■ PROBLEM DETAILS
Search the records below for the word "header". Copy each line where it occurs.
● ● ●
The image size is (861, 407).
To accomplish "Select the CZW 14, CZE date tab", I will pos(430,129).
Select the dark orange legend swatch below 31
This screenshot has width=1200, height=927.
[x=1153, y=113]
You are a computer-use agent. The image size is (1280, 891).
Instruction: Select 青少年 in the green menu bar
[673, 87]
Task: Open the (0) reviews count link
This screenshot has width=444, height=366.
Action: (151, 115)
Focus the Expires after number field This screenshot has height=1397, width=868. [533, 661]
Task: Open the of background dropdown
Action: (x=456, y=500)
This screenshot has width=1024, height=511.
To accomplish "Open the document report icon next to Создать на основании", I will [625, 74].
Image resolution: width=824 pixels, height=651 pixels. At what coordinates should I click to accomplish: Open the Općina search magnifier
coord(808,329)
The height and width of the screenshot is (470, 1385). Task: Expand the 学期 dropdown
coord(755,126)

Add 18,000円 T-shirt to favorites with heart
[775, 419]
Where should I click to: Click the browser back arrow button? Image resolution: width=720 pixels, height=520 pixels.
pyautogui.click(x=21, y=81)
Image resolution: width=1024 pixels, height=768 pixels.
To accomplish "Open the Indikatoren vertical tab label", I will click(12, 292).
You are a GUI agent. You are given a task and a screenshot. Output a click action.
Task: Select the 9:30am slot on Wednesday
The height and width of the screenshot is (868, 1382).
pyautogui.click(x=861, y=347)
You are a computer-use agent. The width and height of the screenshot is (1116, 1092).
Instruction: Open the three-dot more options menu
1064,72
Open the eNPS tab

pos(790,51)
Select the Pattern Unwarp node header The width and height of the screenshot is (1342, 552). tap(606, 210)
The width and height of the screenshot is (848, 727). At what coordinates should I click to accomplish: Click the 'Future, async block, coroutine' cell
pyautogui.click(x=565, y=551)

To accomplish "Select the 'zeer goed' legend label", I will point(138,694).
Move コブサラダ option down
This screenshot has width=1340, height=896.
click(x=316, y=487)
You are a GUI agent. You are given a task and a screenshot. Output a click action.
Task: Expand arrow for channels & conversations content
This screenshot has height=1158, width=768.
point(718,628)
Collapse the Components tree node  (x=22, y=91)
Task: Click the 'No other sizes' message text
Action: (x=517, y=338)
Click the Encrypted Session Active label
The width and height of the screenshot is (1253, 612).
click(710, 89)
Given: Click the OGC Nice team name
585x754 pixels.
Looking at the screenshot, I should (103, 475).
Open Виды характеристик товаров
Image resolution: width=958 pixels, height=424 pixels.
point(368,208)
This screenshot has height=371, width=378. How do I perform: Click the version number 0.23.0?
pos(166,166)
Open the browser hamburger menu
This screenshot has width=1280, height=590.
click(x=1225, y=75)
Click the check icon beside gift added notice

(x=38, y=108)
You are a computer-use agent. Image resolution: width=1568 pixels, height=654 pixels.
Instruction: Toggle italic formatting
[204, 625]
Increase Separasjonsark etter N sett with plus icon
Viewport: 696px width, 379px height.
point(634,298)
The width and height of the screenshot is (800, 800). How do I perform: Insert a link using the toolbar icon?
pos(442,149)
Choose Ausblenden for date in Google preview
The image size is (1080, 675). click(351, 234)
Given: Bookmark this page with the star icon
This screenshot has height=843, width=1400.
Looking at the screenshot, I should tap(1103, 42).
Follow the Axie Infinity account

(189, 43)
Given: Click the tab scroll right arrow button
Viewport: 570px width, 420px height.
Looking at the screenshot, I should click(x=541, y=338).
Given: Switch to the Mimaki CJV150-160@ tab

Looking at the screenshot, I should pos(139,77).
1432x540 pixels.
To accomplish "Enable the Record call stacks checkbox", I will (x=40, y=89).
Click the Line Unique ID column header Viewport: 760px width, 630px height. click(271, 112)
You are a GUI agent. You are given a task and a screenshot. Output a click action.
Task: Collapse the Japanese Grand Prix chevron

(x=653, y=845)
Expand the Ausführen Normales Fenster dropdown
● ● ●
■ TASK RESULT
Select the Pattern Unwarp node header The width and height of the screenshot is (1342, 552). tap(606, 210)
Click the Line Unique ID column header Viewport: 760px width, 630px height. click(271, 112)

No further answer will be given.